The success of Rendezvous landed MacLane a contract with Warner Bros. and brought him to the attention of several renowned film directors, including Fritz Lang, Michael Curtiz, and William Keighley. As a result, throughout the remainder of the 1930s, MacLane was highly active in film, with major supporting roles in such productions as The Case of the Curious Bride, G Men, The Prince and the Pauper, and Lang's You Only Live Once and You and Me. He also played the role of detective Steve McBride, opposite Glenda Farrell in seven of the nine films featuring the fictional newspaper reporter Torchy Blane.

During the 1930s and 1940s, MacLane worked alongside Humphrey Bogart in several films. He played Lieutenant Dundy, who interacted with Bogart's Sam Spade in The Maltese Falcon, writer/director John Huston's acclaimed film noir based upon Dashiell Hammett's novel. MacLane again collaborated with both Bogart and Huston on the Academy Award-winning 1948 adventure film The Treasure of the Sierra Madre.

MacLane's many other film credits during the 1940s include The Big Street, Victor Fleming's Dr. Jekyll and Mr Hyde, Fritz Lang's Western Union, Reginald Le Borg's The Mummy's Ghost, and Frank Borzage's The Spanish Main. He also played villains in two Tarzan films starring Johnny Weissmuller – Tarzan and the Amazons and Tarzan and the Huntress. Some of MacLane's films during the 1950s include Kiss Tomorrow Goodbye, The Glenn Miller Story, and Three Violent People. In 1955 MacLane appeared as Jim Mablett in the movie Foxfire co-starring Jane Russell.

Television and final films
In the 1950s, MacLane began to appear regularly on television. Between 1953 and 1967, he guest starred on such programs as Conflict, Lux Video Theatre, Westinghouse Desilu Playhouse, Laramie, The Monkees, and Gunsmoke.  In 1958 he played Sen. Harriman Baylor in the Perry Mason episode, "The Case of the Foot-Loose Doll".  In 1960 he played Eugene Norris, Perry's friend and small-town sheriff, in "The Case of the Violent Village".  In 1964 he played Archer Osmond in "The Case of the Ruinous Road".

During the 1960–1961 television season, MacLane was a series regular on twenty-seven episodes of NBC's  western, Outlaws, in which he played Marshal Frank Caine.

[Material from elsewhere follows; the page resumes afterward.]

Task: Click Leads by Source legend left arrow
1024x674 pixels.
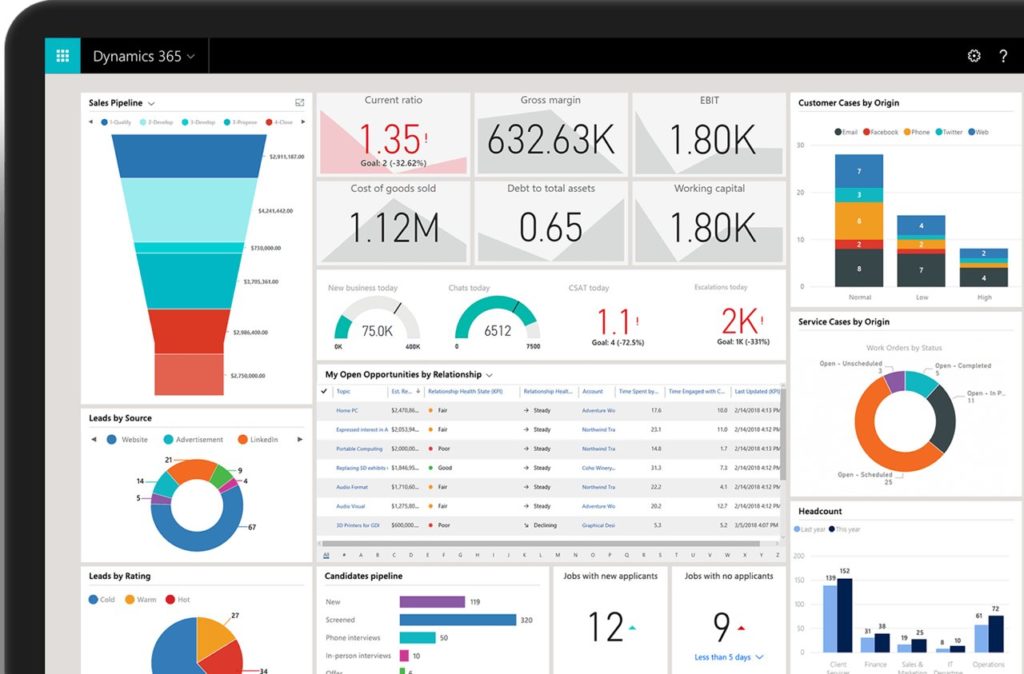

His last feature film was Buckskin (1968).

In 1965, MacLane, who had played real-life Air Force General "Hap" Arnold in The Glenn Miller Story, was cast in the recurring role of fictional Air Force General Martin Peterson on I Dream of Jeannie. He appeared in 35 episodes of the TV series between 1965 and 1969. Three of MacLane's episodes were aired after his death in January 1969. His character was replaced on later episodes of the series by General Winfield Schaeffer, portrayed by Vinton Hayworth, until Hayworth's death in 1970. Coincidentally, Hayworth also died before all episodes featuring his character were broadcast.

Personal life
Maclane played several musical instruments, including the violin, piano, and guitar. In 1939, MacLane married actress Charlotte Wynters. From the 1940s until his death, he maintained a cattle ranch in eastern Madera County, California, where he made his home when he was not acting. He adopted a daughter.

Death
MacLane died of double pneumonia at age 66 on New Year's Day, at Saint John's Health Center in Santa Monica, California, a week after his 66th birthday. He had been admitted two weeks prior to his death.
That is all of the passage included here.